• _SUPPLIED RECORDS_:
::::::
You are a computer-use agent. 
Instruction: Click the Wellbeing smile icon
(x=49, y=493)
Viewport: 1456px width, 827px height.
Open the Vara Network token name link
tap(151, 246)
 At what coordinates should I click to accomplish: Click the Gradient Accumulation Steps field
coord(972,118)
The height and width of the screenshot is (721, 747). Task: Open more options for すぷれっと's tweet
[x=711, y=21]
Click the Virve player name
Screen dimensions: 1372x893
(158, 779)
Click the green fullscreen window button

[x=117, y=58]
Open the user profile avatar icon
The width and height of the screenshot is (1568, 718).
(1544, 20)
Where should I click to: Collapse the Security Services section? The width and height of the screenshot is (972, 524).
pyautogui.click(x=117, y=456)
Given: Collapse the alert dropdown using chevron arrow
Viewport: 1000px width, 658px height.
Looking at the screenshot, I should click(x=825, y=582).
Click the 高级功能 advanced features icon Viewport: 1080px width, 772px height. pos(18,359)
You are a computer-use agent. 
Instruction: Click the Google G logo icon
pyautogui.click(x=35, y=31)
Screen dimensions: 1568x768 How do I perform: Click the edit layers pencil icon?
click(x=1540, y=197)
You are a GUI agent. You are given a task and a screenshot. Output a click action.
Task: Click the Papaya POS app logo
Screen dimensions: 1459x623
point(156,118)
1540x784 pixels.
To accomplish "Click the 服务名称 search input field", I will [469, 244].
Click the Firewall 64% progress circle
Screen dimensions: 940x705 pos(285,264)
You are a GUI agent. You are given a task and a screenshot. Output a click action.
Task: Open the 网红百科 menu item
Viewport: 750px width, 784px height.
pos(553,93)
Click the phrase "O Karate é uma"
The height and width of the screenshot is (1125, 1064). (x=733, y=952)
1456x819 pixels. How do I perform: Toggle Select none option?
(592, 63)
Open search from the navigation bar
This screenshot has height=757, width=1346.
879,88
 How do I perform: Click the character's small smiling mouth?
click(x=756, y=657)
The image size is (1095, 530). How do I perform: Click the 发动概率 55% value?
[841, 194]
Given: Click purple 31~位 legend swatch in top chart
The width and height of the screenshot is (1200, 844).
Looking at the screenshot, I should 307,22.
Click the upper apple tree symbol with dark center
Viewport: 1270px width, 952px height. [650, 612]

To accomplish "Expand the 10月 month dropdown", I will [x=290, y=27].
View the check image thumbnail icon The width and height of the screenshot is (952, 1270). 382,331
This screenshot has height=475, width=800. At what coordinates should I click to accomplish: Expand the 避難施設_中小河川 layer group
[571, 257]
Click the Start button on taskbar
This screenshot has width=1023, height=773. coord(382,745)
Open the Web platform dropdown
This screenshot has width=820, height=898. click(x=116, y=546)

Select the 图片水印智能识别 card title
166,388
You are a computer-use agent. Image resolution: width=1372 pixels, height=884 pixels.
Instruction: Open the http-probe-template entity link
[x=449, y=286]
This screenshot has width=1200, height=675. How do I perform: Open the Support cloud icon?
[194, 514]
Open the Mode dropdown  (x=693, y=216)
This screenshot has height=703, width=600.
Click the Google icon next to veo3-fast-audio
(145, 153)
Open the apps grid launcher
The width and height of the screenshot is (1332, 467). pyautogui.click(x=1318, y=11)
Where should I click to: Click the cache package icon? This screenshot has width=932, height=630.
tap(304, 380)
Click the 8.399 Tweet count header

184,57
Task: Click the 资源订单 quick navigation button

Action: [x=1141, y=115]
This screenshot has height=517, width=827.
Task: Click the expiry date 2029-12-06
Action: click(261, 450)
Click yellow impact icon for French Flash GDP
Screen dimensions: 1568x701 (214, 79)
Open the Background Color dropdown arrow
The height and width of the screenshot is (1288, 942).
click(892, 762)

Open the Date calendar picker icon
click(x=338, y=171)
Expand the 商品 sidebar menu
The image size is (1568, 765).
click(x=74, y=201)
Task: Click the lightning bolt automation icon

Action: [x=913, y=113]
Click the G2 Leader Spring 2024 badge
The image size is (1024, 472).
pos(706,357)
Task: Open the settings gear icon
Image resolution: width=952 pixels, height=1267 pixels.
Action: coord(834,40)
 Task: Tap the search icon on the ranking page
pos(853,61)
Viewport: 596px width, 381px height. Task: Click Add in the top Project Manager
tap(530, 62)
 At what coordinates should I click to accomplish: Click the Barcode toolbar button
::::::
• _DIRECTION_: Reproduce the rows starting at the line that contains "Given: Collapse the" and ending at the line that contains "Screen dimensions: 940x705 pos(285,264)", substituting "caret icon" for "chevron arrow" and leaving everything else unchanged.

• _EXERCISE RESULT_:
Given: Collapse the alert dropdown using caret icon
Viewport: 1000px width, 658px height.
Looking at the screenshot, I should click(x=825, y=582).
Click the 高级功能 advanced features icon Viewport: 1080px width, 772px height. pos(18,359)
You are a computer-use agent. 
Instruction: Click the Google G logo icon
pyautogui.click(x=35, y=31)
Screen dimensions: 1568x768 How do I perform: Click the edit layers pencil icon?
click(x=1540, y=197)
You are a GUI agent. You are given a task and a screenshot. Output a click action.
Task: Click the Papaya POS app logo
Screen dimensions: 1459x623
point(156,118)
1540x784 pixels.
To accomplish "Click the 服务名称 search input field", I will [469, 244].
Click the Firewall 64% progress circle
Screen dimensions: 940x705 pos(285,264)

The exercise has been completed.